SHORT EXERCISE - How many lines in the records below contain the string "Account"? Give only the number.

EXTRACTED MATERIAL -
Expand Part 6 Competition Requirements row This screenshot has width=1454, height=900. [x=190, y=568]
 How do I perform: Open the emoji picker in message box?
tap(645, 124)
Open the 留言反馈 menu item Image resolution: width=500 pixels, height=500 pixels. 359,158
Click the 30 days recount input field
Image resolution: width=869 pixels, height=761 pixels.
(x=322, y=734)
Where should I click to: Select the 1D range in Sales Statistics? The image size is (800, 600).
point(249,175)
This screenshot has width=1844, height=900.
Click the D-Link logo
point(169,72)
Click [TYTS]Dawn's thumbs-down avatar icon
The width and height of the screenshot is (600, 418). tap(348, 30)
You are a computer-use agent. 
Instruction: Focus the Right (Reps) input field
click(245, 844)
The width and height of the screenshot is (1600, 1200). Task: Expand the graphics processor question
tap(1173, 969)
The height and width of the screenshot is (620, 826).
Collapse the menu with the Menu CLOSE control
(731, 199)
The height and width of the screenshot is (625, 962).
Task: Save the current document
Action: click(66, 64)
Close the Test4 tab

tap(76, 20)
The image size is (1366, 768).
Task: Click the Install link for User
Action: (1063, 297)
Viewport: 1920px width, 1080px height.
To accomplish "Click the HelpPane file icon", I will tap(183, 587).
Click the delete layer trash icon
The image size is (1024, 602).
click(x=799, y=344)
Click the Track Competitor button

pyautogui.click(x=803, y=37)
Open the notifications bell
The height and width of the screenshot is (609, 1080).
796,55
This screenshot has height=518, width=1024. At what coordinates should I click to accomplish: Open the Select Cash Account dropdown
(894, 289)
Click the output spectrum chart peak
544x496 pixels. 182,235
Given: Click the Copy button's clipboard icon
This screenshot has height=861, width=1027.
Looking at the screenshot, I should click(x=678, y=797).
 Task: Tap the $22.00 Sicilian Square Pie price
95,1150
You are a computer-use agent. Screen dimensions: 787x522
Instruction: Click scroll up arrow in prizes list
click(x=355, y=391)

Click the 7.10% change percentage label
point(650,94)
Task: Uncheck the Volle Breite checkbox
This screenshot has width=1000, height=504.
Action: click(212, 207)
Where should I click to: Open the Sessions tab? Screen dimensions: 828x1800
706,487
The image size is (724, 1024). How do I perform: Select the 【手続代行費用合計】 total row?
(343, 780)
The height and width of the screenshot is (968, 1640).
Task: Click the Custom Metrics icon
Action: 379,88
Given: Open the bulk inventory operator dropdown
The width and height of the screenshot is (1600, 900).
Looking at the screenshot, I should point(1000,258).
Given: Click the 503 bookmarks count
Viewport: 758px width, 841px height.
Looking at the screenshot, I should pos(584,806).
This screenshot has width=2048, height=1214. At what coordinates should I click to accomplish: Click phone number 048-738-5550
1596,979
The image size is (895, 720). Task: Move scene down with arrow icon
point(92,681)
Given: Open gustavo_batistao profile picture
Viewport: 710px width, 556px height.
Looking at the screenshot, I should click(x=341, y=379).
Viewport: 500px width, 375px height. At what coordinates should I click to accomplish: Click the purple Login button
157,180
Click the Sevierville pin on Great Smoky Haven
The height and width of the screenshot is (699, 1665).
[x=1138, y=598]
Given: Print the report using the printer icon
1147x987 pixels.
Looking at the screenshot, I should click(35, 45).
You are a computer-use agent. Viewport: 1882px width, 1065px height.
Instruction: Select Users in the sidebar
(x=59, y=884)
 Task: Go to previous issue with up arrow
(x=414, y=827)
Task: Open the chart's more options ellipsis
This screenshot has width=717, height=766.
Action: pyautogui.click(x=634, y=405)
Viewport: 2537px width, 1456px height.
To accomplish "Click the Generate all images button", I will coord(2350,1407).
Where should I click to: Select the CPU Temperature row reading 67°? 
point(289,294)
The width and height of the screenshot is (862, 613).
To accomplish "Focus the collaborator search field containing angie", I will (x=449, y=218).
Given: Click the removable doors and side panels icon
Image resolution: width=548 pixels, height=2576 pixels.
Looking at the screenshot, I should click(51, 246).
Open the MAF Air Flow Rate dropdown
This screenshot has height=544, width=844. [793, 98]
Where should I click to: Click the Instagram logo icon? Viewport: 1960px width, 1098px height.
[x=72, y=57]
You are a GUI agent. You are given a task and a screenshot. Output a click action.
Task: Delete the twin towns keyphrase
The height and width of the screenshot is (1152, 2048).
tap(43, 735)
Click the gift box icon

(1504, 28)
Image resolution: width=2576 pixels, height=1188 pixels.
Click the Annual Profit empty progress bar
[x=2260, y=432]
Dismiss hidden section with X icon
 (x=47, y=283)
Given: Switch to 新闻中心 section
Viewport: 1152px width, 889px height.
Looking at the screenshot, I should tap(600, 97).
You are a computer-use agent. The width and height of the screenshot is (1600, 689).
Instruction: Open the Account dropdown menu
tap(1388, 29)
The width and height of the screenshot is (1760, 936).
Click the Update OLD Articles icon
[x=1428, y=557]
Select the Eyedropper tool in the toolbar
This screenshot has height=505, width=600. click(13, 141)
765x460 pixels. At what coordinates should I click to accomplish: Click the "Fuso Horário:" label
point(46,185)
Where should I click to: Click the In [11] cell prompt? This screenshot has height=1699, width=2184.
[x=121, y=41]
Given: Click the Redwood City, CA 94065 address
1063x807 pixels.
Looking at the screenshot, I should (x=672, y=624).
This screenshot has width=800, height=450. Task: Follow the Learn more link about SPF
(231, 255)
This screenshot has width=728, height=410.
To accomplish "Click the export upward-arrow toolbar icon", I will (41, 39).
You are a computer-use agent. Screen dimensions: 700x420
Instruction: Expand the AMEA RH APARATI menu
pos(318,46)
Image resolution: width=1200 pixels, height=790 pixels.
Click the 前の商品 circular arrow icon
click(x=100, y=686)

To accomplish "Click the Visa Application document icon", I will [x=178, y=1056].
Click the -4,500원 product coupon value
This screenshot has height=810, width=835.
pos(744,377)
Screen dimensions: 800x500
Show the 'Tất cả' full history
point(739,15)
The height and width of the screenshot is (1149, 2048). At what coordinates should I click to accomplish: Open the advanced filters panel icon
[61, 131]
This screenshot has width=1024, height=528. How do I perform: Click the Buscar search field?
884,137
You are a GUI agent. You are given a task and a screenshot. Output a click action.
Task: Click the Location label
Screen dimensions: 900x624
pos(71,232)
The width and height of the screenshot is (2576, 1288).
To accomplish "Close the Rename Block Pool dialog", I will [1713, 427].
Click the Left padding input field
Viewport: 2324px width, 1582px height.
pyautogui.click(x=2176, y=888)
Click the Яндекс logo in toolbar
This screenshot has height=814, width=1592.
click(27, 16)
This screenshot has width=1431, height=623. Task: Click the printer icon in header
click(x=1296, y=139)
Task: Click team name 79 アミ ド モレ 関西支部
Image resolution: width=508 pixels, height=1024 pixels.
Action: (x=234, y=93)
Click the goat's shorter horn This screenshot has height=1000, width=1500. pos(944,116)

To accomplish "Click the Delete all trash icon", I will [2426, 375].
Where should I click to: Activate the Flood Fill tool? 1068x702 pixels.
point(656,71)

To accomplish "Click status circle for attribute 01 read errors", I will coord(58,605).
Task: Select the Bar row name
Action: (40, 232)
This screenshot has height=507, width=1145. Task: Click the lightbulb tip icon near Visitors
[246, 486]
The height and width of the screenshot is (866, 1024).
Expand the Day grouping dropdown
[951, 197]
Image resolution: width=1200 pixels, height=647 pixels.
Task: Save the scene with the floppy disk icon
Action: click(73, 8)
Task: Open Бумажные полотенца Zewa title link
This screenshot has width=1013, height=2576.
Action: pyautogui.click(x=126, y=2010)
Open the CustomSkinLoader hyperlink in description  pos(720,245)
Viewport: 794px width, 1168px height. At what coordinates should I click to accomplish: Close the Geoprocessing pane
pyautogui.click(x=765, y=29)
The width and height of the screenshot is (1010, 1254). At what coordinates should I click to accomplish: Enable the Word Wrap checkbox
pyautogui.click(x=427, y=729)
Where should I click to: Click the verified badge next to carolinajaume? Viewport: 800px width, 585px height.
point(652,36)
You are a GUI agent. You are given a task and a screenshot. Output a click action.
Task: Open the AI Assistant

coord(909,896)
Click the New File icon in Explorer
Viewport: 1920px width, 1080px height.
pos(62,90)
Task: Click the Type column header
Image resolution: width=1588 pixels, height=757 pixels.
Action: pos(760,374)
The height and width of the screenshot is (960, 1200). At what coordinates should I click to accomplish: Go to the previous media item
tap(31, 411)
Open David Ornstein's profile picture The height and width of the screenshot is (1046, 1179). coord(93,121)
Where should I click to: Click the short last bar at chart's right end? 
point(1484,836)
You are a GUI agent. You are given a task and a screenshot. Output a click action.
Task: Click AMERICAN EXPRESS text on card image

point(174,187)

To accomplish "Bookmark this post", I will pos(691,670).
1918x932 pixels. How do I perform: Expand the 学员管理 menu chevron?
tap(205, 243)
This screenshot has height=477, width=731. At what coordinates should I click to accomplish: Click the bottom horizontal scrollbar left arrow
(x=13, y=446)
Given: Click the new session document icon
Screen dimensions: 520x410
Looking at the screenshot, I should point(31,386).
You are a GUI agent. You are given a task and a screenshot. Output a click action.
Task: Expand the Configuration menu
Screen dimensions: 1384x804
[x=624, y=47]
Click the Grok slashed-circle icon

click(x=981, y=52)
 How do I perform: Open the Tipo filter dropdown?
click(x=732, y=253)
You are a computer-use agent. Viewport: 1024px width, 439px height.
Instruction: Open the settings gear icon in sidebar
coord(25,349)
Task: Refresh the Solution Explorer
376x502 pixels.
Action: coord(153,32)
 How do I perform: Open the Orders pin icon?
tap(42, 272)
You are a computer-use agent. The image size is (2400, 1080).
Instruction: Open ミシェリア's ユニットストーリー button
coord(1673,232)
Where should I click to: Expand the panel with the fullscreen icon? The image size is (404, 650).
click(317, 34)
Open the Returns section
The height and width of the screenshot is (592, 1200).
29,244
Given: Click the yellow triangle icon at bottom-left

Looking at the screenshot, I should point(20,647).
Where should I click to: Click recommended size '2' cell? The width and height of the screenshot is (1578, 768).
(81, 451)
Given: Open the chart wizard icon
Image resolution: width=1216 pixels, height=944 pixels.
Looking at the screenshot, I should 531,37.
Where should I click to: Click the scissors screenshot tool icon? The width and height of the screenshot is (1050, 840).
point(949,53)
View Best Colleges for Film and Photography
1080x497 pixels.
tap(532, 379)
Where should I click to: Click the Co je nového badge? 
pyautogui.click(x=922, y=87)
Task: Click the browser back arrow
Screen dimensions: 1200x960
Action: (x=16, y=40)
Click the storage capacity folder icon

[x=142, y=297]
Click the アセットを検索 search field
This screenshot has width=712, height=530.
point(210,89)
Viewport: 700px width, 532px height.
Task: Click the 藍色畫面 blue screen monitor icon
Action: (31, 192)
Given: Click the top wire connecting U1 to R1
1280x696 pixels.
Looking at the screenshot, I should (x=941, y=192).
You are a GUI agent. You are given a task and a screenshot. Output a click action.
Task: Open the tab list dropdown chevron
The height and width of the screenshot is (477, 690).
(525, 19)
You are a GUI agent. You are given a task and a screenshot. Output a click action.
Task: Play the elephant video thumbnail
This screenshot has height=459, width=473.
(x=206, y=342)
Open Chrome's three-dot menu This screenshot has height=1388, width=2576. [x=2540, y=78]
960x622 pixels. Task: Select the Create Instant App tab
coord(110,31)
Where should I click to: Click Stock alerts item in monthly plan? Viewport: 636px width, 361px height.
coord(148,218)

WRITTEN ANSWER - 2